Tissue failure can greatly affect the length and quality of peoples’ lives, and the need for implants is increasing. Unfortunately, treatments such as tissue grafting or synthetic matrices are often rejected by the body or cause infection. Ideally, new materials for implants should have ‘hierarchical’ features on the macro, micro and nano scale, to aid the transport of nutrients and encourage cells or tissues to bind and grow into the implant.

Fig. 1: Microscope image of a new porous titanium-based material developed for bone implants. The fine structure, with features down to the nanoscale, mimics natural bone to encourage compatibility with cells and tissues.Copyright © Paul Chu 2008.

Now Paul Chu at the City University of Hong Kong and co-workers1 have developed porous titanate structures that could act as excellent orthopedic implants, because they have nano-sized features resembling those found naturally in bones. Their work is based on porous titanium–alloy ‘biometal’ scaffolds, made by powder metallurgy.

“It is well known that human bones have hierarchical porous structures with the lowest level on the nano scale,” says Chu. “Titanium-based biometals, which are commonly used in biomedical fields, show a strong shape memory effect and superelasticity similar to human hard tissues such as bones and tendons.” In their latest work, the researchers modified biometal scaffolds by immersing them in sodium hydroxide solution and gently heating. This induced the gradual growth of nano-sized titanate wires and belts among the existing larger pores. The nanostructures strongly resemble molecules of collagen and hydroxyapatite, the main constituents of bone.

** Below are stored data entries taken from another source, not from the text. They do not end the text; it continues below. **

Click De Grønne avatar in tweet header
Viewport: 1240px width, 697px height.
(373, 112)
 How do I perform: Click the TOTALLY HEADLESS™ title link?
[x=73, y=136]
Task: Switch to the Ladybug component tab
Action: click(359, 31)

The resulting material is strongly hydrophilic (has a strong affinity for water), which encourages cells to bind on its surface. Moreover, the scaffolds could improve the lifetime of biomedical implants. Current implant materials last an average of 10 to 15 years, which may not be long enough for people today who remain active much later in life.

Chu is optimistic about the future of his titanate scaffold material.

“Soon we will run clinical implantation tests in various animals, he says. “We will also try to control properties of the nano-titanate such as shape, size, direction, and uniformity.”

“What’s more, as well as bone implants, this scaffold could be used in engineering as an energy absorbing or pollution treatment material due to its large surface area and complex porous structures.”